**Exercise**
Rewrite the entries from the line containing "This screenshot has height=655, width=837." through the end of the entries, substituting "upper right" for "top right" and keeping everything else the same. Leave the pictures out of your answer.

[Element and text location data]
Begin

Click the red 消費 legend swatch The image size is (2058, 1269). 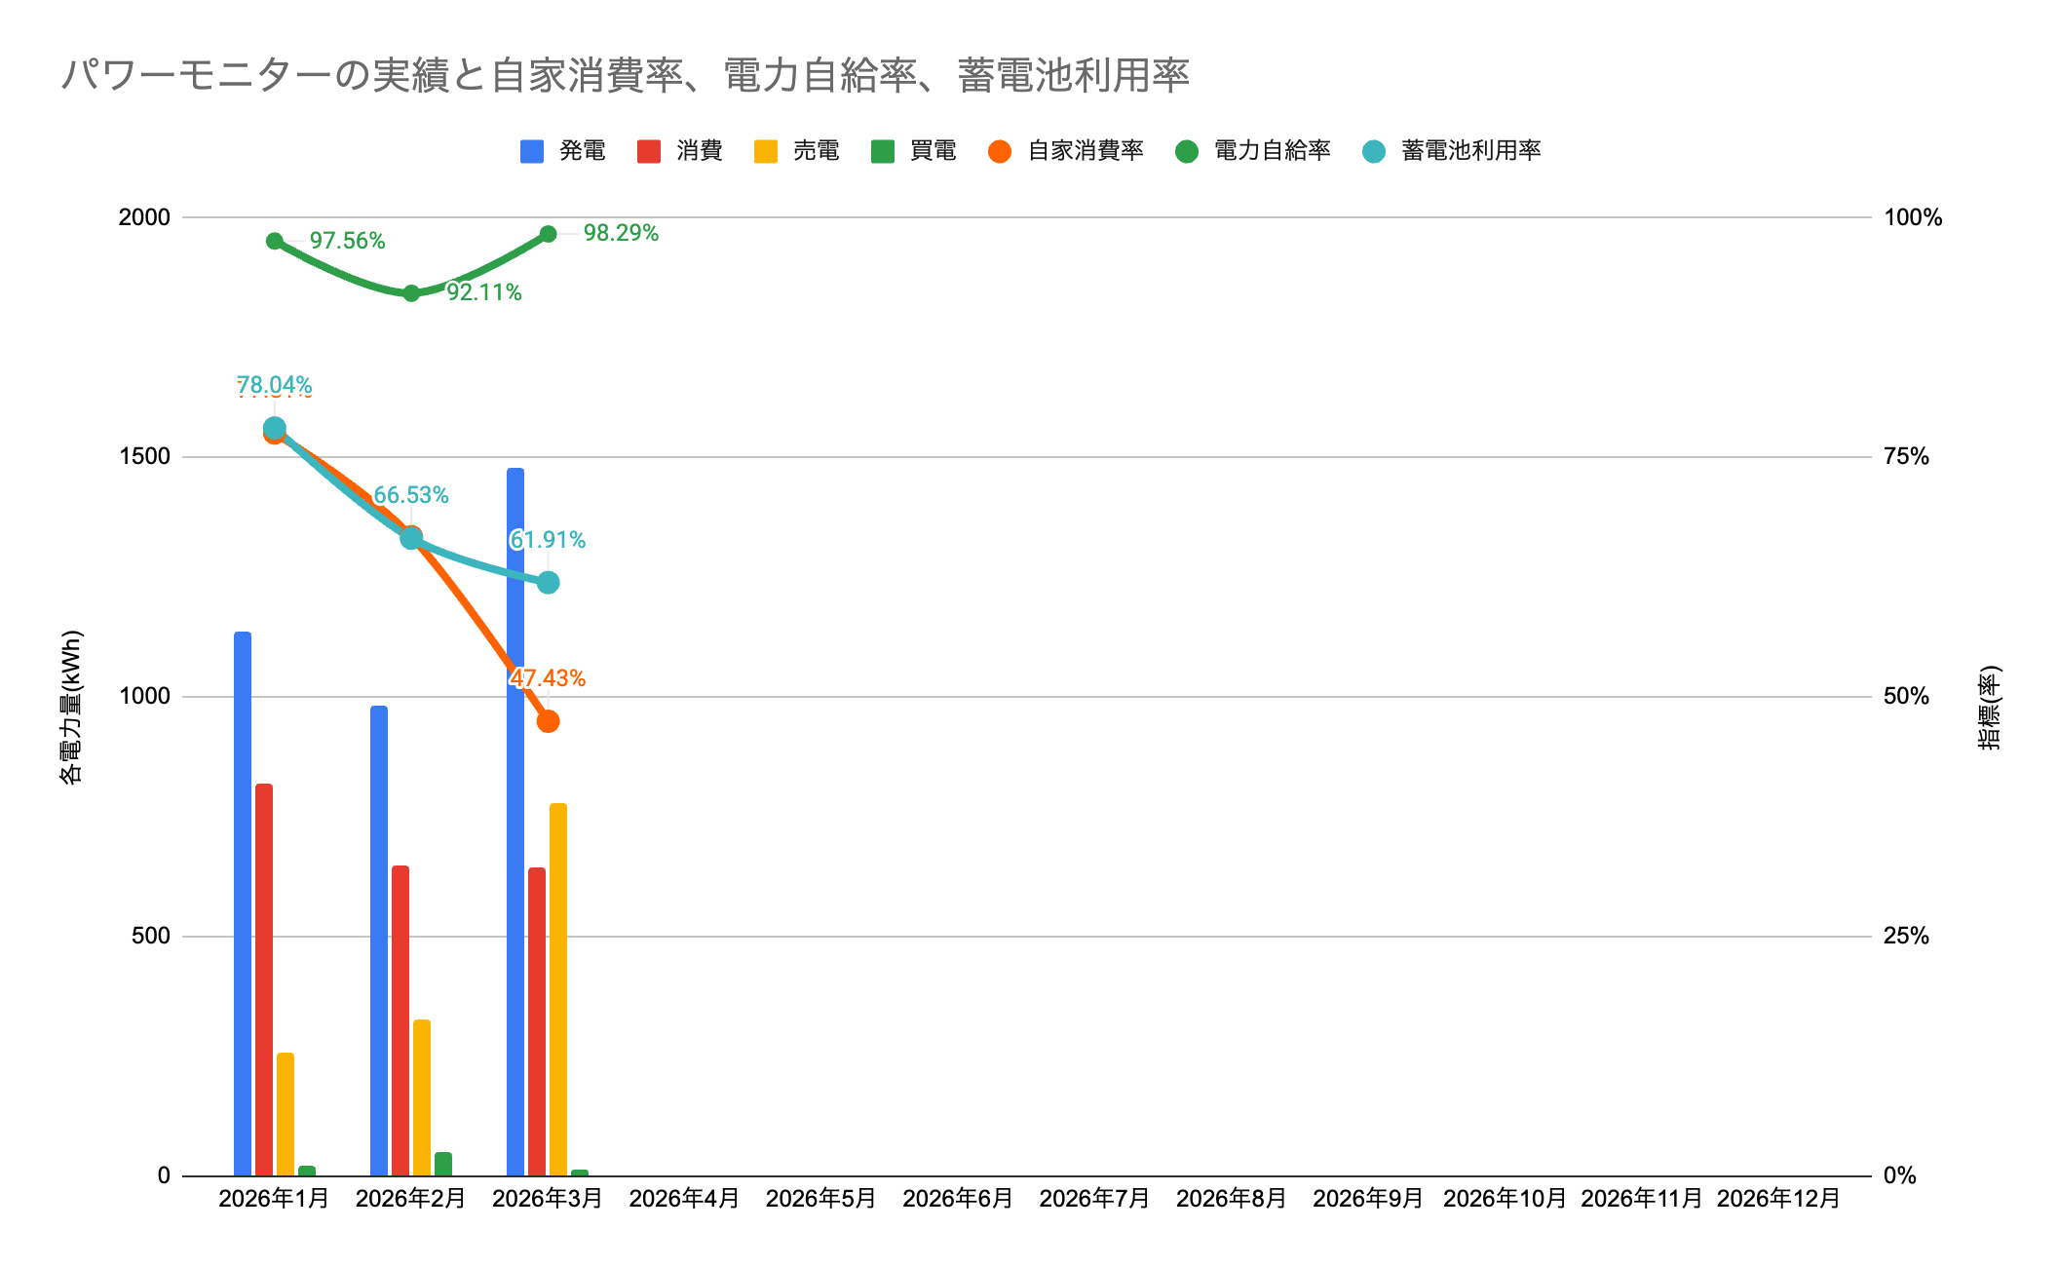(648, 152)
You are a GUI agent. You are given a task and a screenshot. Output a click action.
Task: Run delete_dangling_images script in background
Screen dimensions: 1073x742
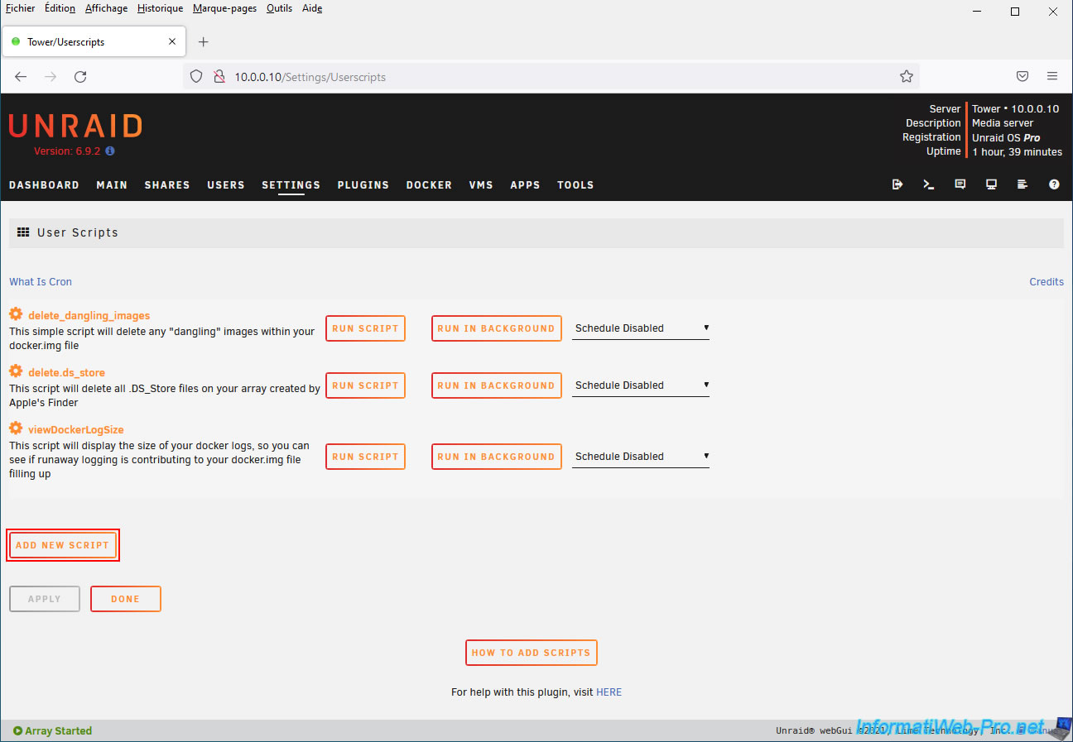[x=496, y=328]
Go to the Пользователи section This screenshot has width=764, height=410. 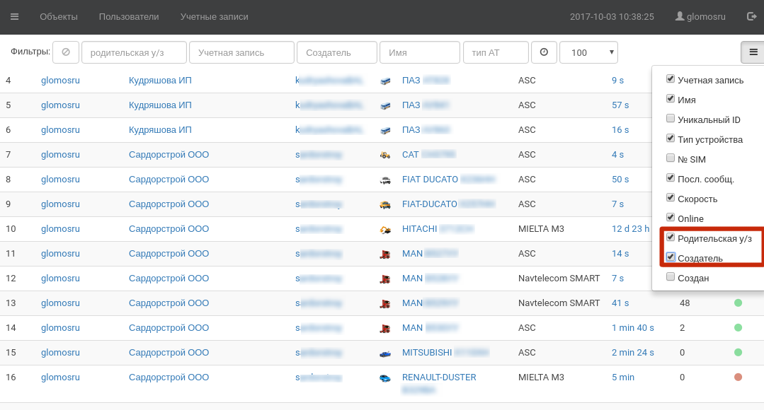(129, 16)
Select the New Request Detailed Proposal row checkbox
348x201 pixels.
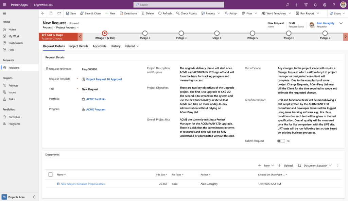tap(50, 184)
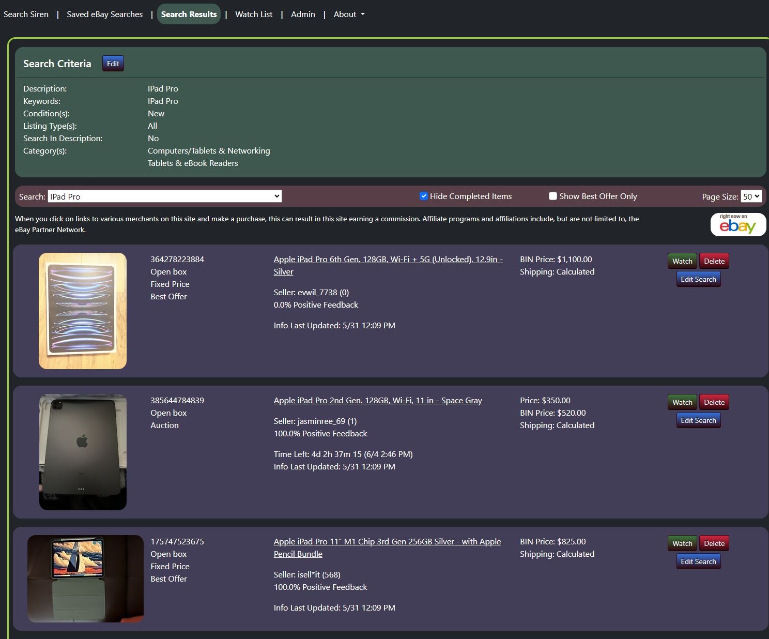Image resolution: width=769 pixels, height=639 pixels.
Task: Uncheck Hide Completed Items checkbox
Action: click(424, 196)

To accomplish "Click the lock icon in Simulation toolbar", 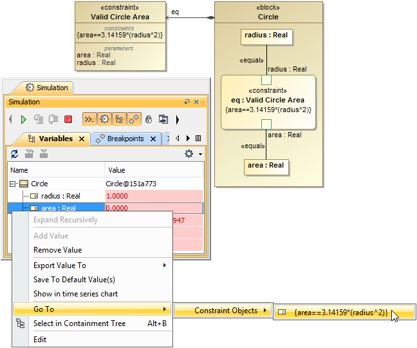I will pos(149,119).
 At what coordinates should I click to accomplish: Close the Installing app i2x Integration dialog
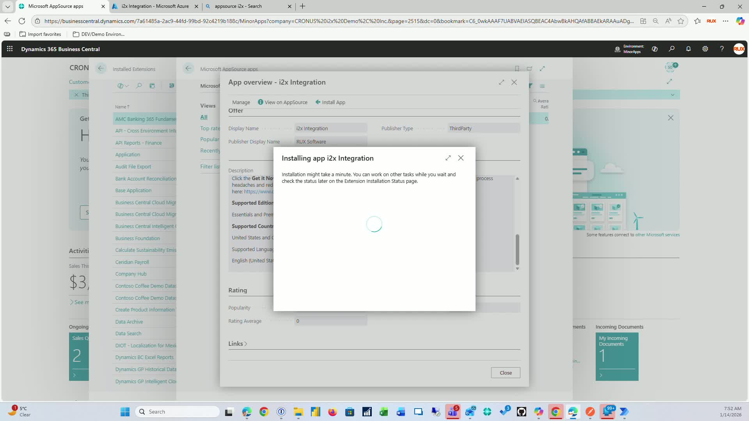[461, 158]
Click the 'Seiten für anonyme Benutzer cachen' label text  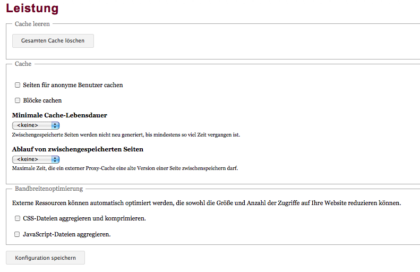point(73,85)
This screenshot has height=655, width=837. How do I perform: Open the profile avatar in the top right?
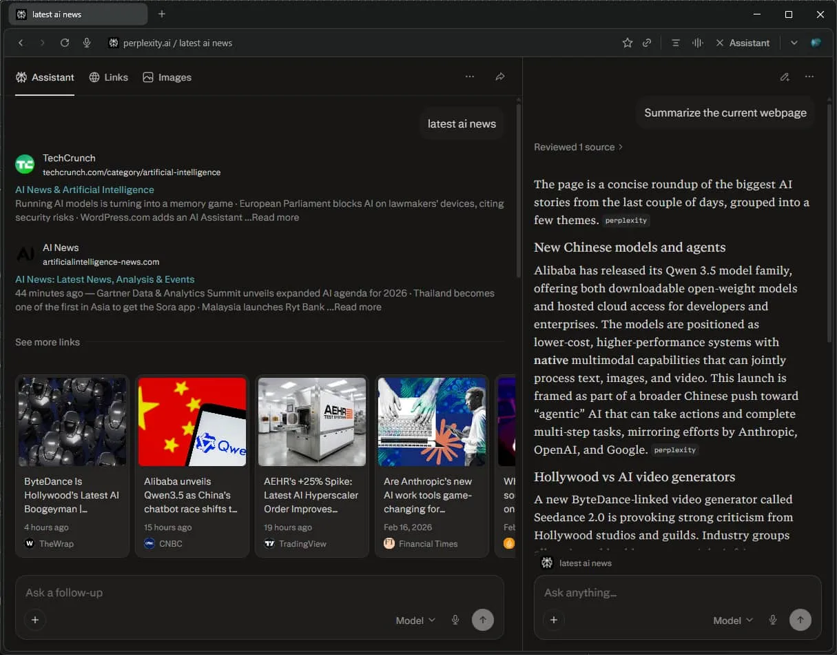pyautogui.click(x=816, y=42)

End

**Exercise result**
This screenshot has height=655, width=837. How do I perform: Open the profile avatar in the upper right?
pyautogui.click(x=816, y=42)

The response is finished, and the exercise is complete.